Book can be found at:

Mesopotamia by David M. Kiely

I was searching on for books to do with Armenians to put on my kindle and was looking for something that was more like a novel as opposed to a classical history fact book. What I came across was a book written by David M. Kiely called Mesopotamia. I was curious to the contents of course and found myself reading the 1st couple of chapters from the excerpt online, wondering in what manner the Armenians would be referred to. Initially, I didn’t find any mention of Armenians, but constant referrals to the year 1915. I decided to buy the book and give it a try anyhow. While reading, I can say I was completely delighted with the information it conveyed and seamlessly it tied in the multiple storylines.

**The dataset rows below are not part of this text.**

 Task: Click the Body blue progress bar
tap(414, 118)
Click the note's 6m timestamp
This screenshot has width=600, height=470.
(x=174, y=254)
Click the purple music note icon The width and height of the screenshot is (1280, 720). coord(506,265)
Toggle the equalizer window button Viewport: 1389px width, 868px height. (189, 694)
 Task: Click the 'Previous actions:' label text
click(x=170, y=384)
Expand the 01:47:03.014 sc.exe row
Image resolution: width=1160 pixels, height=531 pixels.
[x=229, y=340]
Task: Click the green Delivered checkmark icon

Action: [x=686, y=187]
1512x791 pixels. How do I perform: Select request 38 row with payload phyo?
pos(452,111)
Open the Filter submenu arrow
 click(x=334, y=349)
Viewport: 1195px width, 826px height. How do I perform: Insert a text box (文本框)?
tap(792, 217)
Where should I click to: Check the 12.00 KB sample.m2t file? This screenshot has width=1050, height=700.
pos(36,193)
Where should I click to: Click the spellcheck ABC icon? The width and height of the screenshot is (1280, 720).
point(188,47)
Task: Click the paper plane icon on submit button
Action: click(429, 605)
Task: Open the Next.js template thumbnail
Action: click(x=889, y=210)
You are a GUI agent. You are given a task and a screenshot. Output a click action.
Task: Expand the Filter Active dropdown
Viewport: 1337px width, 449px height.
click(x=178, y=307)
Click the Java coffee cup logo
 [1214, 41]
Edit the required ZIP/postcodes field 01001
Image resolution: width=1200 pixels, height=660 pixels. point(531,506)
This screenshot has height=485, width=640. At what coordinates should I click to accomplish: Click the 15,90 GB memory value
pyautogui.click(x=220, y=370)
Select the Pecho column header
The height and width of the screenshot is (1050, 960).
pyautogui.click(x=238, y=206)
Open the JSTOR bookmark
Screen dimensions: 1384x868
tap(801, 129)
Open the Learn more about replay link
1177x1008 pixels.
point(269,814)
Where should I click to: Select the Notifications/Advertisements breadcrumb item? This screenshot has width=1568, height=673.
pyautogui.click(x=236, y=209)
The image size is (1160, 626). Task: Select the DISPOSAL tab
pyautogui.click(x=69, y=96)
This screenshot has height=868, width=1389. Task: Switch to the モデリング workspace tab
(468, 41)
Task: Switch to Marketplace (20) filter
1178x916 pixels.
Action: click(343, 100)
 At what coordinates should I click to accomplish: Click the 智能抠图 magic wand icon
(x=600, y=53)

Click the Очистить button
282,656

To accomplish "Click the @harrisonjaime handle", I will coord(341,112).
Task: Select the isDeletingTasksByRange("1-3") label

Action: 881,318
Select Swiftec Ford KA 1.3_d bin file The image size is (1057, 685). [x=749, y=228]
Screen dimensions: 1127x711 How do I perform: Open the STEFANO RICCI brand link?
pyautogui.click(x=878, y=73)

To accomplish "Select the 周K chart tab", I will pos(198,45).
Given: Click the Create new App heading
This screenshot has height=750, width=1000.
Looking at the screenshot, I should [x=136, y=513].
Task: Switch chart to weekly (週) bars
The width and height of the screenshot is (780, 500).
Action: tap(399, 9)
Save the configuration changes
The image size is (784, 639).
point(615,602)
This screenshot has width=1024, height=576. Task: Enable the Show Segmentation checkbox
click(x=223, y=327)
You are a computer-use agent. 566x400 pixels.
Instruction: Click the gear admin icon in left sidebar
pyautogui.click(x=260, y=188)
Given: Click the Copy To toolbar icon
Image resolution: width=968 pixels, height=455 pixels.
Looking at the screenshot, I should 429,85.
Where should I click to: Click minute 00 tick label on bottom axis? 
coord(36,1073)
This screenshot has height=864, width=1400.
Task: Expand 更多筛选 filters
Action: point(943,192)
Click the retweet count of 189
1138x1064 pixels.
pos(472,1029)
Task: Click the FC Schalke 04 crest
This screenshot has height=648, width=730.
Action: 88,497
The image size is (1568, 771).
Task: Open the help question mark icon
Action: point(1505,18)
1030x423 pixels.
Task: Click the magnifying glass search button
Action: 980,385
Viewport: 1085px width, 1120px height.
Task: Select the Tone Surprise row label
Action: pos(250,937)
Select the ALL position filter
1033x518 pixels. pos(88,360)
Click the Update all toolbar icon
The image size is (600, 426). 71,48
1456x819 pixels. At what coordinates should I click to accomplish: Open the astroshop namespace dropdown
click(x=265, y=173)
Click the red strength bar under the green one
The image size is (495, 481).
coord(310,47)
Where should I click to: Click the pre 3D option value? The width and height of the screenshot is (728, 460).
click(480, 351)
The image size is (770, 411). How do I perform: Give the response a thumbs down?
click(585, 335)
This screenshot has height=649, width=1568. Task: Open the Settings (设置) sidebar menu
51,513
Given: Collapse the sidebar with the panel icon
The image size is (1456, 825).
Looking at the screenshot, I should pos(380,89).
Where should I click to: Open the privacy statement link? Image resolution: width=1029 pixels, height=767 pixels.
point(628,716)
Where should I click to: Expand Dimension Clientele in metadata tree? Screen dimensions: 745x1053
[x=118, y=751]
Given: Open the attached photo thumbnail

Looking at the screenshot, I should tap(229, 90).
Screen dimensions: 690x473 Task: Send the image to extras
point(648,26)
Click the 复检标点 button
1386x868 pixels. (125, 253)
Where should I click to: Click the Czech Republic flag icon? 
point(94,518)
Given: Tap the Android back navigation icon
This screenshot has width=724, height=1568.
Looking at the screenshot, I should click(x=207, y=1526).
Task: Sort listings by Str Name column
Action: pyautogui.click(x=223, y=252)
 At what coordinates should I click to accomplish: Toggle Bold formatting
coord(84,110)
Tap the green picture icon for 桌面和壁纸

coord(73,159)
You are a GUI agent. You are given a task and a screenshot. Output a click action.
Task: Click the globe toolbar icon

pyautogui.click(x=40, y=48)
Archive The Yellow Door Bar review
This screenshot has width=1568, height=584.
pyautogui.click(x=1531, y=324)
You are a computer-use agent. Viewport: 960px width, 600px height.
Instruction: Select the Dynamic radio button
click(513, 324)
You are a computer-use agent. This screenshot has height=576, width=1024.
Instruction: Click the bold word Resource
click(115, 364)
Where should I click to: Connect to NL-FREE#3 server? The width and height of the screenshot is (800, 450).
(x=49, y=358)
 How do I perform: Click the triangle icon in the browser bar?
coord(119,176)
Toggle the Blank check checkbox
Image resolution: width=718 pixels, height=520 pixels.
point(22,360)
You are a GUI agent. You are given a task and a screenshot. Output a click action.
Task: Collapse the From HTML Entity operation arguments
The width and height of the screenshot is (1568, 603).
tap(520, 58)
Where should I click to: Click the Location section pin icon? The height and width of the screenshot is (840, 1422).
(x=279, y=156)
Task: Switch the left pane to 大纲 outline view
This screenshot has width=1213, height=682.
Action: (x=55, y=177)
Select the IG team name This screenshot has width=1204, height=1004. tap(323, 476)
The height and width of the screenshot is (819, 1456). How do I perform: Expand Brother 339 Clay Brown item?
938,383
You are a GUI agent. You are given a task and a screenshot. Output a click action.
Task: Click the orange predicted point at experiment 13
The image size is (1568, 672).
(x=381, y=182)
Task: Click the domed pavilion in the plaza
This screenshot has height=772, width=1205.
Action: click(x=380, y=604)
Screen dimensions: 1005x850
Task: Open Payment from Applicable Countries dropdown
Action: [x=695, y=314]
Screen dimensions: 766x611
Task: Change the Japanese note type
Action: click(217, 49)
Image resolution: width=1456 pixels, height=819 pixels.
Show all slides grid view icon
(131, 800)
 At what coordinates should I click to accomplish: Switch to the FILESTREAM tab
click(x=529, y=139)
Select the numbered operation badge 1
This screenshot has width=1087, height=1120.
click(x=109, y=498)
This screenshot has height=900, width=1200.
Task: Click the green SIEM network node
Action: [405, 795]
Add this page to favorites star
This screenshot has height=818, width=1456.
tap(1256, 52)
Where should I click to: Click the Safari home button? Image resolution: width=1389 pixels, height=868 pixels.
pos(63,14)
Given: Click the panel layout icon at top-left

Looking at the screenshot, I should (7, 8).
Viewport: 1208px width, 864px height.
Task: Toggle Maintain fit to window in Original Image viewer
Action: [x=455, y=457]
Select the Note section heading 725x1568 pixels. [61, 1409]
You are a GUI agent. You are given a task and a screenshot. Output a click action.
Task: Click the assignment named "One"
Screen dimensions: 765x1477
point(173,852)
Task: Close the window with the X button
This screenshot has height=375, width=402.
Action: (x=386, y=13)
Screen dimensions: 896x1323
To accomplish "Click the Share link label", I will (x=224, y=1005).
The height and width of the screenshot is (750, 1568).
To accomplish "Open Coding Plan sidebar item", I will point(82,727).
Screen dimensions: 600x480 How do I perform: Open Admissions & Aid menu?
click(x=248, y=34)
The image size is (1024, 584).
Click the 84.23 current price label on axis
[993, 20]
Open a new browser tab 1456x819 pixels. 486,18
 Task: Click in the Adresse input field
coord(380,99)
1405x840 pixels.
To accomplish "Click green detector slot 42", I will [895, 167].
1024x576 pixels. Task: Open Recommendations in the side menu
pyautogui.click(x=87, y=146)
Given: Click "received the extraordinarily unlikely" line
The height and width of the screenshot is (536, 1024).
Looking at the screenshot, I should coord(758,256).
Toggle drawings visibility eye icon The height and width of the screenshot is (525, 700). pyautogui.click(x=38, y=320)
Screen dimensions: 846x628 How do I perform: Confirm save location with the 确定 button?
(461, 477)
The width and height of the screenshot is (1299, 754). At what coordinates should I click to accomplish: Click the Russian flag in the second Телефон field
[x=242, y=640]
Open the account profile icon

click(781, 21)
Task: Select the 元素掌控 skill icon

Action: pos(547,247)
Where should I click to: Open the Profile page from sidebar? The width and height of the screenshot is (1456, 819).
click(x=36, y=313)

The plot consists of multiple facets, from the psychology of a war veteran who was forced to endure torture by the Turks to the love triangle that transcends the classes of the time to the detailed descriptions of the multitude of war crimes and atrocities happening at the same time the Armenians and Assyrians are nearly wiped out to the betrayals and murder that run rampant and are always directly connected to the government and politics. It is without a doubt one of the better novels I have read that wholly encompasses all that is happening between 1914 and 1921, from the salons of Paris to the deserts of ancient Sumeria, from the creation of Iraq to the political intrigues of Turkey. Don’t expect a happily ever after but do expect a very detailed and engrossing tale about a British Officer’s journey for vengeance and justice.